The resolution cited a “heightened sense of fear and anxiety” among students and families in the district, as well as the need for school grounds to welcome families who have questions about immigration.
Steve Zimmer, president of the school district’s Board of Education, bemoaned the draconian immigration measures implemented by the government and said that he and the other board members took the decision to reassure students and families of their safety.
“The vitriol and hate that presently permeates the immigration debate, combined with a regrettable change in U.S. Immigration and Customs Enforcement practices, made it necessary for the Board of Education to take a strong stand in solidarity with our families and our communities,” Zimmer said in a statement released after the vote. “Our message is simple and direct: Our schools are safe, welcoming and embracing for all families.”
In the statement, Zimmer also said that any request by Immigration and Customs Enforcement to come onto LAUSD school property must be submitted to the superintendent and the school district’s general counsel for review.
In response, Immigration and Customs Enforcement spokesman for the Western District Virginia Kice said that the agency hasn’t conducted any raids in schools or churches as they consider them to be “sensitive” sites.

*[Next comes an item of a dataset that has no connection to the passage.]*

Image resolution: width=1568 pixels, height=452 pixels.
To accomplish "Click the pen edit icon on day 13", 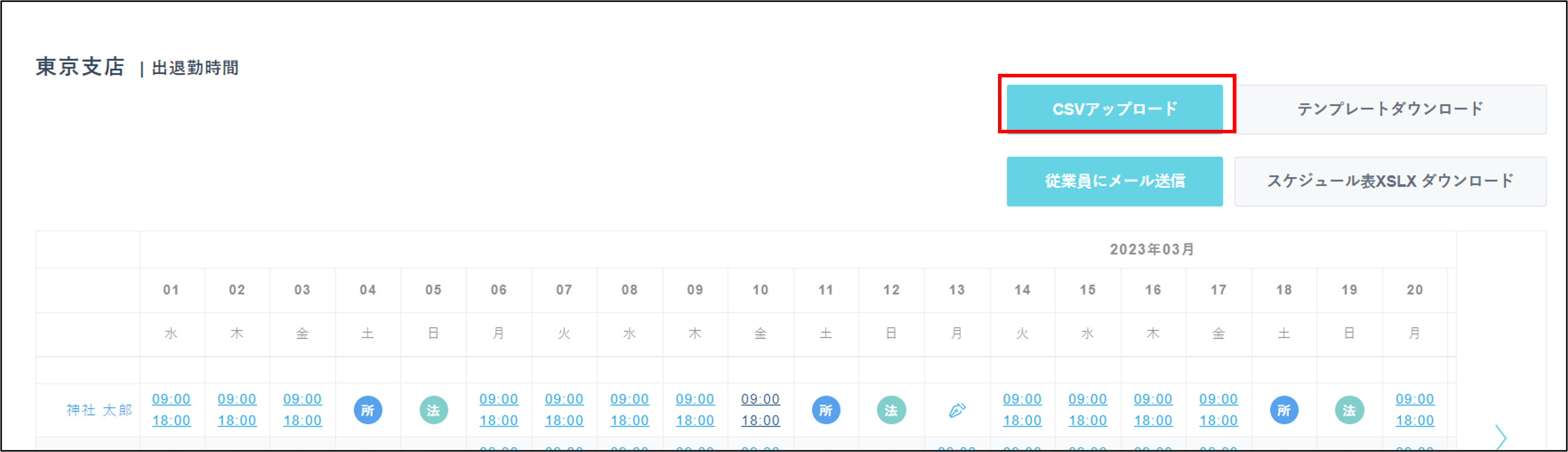I will (957, 411).
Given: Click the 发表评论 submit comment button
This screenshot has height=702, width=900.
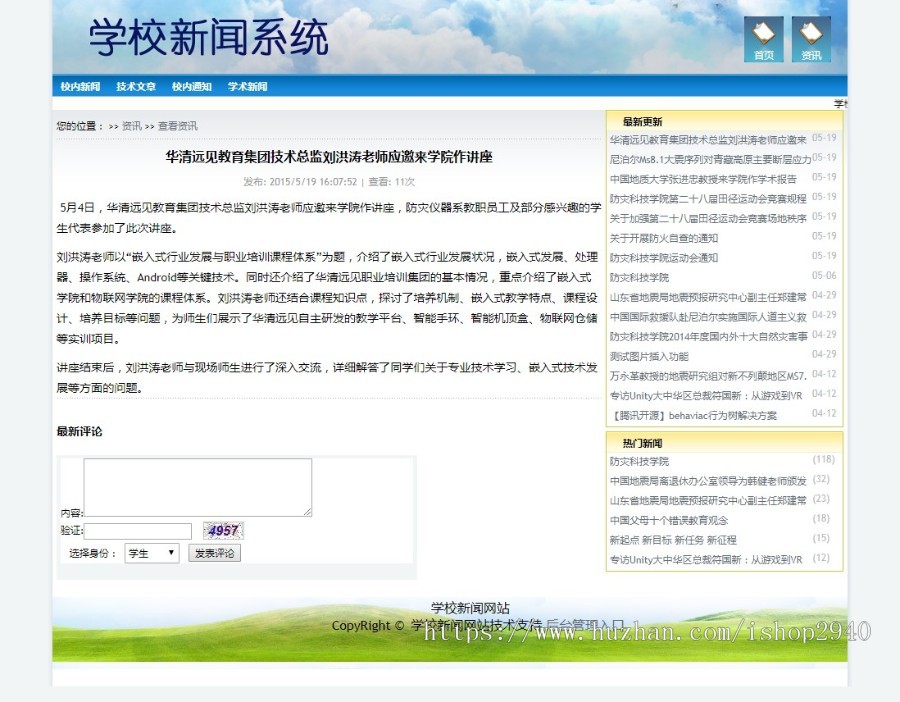Looking at the screenshot, I should (213, 552).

ICE officials rounded up and detained over 120 undocumented Central American migrants across the country last month, including women and children, with many set to get sent back to their home countries.
This sparked fears that government agents were going to start raids on Los Angeles schools.
Many of the Latinos targeted in President Obama’s push are from three countries, collectively known as the Northern Triangle: Guatemala, El Salvador and Honduras, where drug trafficking, violence, corruption and poverty are rife.